Festa dei lavoratori
Come è nata la Festa dei Lavoratori
L'1 maggio si celebra la Festa dei Lavoratori, non solo in Italia, ma anche in altri Paesi del mondo. Una ricorrenza che ricorda le battaglie per la conquista dei diritti dei lavoratori. Ma qual è l'origine e la storia di questa festa?
1 maggio: le origini
La Festa del lavoro - o dei lavoratori - ha una lunga tradizione: il primo "Primo Maggio" nasce infatti a Parigi il 20 luglio del 1889.

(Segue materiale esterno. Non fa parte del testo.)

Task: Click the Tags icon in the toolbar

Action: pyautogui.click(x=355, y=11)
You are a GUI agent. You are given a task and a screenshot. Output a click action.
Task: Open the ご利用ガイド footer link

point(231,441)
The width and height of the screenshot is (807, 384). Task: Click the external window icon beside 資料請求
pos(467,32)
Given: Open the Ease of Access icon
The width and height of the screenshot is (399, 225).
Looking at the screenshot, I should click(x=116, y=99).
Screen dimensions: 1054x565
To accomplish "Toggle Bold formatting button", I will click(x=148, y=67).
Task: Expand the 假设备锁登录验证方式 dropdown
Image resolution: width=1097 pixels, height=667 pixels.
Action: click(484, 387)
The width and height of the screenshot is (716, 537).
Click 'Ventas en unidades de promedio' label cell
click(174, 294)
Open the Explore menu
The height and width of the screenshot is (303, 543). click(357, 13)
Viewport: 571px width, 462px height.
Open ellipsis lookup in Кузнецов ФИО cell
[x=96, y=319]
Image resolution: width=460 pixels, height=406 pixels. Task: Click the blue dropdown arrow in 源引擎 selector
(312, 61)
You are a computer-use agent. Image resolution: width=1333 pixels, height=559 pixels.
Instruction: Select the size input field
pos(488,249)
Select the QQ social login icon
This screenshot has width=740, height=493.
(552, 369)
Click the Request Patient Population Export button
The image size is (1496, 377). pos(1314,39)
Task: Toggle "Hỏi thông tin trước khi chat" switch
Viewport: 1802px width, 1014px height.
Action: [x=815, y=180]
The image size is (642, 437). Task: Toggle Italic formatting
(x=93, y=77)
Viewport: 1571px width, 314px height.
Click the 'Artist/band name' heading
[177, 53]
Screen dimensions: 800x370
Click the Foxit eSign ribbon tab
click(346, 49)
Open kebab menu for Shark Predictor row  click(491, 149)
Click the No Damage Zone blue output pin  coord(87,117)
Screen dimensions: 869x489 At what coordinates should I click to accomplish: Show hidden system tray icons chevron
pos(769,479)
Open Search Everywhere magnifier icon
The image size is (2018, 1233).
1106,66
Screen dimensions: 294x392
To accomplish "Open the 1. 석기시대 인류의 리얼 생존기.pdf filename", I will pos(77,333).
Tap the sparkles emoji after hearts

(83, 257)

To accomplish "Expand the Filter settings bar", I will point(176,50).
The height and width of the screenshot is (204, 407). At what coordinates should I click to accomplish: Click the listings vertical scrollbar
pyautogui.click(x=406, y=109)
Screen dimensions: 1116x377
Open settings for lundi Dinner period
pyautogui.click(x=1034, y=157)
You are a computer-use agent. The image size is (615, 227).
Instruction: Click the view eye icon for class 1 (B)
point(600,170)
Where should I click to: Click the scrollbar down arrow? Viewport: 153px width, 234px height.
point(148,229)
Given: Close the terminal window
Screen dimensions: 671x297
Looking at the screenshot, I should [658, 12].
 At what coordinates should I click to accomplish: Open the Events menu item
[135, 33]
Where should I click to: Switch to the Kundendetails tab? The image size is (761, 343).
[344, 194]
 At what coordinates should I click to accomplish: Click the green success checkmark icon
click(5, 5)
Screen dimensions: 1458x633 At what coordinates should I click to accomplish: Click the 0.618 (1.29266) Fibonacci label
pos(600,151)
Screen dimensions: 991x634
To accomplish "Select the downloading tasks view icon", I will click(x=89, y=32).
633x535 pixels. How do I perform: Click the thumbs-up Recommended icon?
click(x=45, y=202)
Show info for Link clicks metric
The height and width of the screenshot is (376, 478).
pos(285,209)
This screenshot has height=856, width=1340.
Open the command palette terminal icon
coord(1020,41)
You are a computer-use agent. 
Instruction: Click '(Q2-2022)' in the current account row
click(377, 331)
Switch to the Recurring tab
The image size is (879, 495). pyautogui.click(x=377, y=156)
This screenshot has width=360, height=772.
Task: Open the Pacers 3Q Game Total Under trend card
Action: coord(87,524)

L’idea venne lanciata durante il congresso della Seconda Internazionale, in quei giorni era riunito nella capitale francese. Durante i lavori venne indetta una grande manifestazione per chiedere alle autorità pubbliche di ridurre la giornata lavorativa a otto ore.
Perché il 1° maggio.
Per risalire alle origini della Festa dei Lavoratori bisogna tornare indietro alla Rivoluzione industriale negli Stati Uniti d'America, quando presero vita frequenti manifestazioni per i diritti degli operai delle fabbriche, guidate dall'Associazione dell'Ordine dei Cavalieri del Lavoro americani, i Knights of Labor. Nel 1866, fu approvata in Illinois la prima legge delle otto ore lavorative giornaliere, che entrò in vigore soltanto l'anno dopo, l'1 maggio 1867. Per l'occasione fu organizzata un'importante manifestazione, con almeno diecimila partecipanti.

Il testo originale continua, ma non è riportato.